#### [Task prompt]
The output is the lines below from the one with "This screenshot has height=579, width=398." through the one with "Given: Select 全局变量 in the program tree", both included, printed exactly and with no other line.

#### [Data for processing]

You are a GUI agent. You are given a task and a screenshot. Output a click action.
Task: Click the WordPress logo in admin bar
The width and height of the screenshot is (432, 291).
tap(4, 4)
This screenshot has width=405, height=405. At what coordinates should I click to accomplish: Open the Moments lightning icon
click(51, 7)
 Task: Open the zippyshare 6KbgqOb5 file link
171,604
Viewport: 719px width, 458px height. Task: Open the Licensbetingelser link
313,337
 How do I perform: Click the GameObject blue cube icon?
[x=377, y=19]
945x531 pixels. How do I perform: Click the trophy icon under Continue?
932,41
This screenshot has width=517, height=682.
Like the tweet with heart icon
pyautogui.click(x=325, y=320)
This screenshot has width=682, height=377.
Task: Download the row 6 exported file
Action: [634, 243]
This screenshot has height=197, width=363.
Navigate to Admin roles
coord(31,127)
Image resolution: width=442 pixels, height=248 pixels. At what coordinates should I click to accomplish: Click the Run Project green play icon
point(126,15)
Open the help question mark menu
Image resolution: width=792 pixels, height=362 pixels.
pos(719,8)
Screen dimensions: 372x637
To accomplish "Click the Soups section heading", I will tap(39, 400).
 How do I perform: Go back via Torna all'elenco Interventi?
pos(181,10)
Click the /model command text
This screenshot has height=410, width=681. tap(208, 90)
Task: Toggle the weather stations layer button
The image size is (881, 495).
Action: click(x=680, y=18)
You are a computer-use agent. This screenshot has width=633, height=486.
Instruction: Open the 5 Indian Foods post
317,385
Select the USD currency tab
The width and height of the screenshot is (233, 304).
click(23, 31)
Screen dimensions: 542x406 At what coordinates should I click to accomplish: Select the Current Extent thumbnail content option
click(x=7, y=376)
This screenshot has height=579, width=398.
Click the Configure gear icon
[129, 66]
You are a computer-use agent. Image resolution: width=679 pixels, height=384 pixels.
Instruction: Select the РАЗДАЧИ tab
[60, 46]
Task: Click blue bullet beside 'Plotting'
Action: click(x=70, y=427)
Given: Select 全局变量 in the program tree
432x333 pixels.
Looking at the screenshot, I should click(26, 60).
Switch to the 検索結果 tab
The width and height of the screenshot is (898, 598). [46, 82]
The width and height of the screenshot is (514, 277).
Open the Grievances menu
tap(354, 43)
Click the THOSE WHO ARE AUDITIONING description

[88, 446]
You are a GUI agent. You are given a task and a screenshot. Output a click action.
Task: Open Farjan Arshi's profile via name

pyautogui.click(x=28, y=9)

#### [Answer]
This screenshot has height=579, width=398.
Click the Configure gear icon
[129, 66]
You are a computer-use agent. Image resolution: width=679 pixels, height=384 pixels.
Instruction: Select the РАЗДАЧИ tab
[60, 46]
Task: Click blue bullet beside 'Plotting'
Action: click(x=70, y=427)
Given: Select 全局变量 in the program tree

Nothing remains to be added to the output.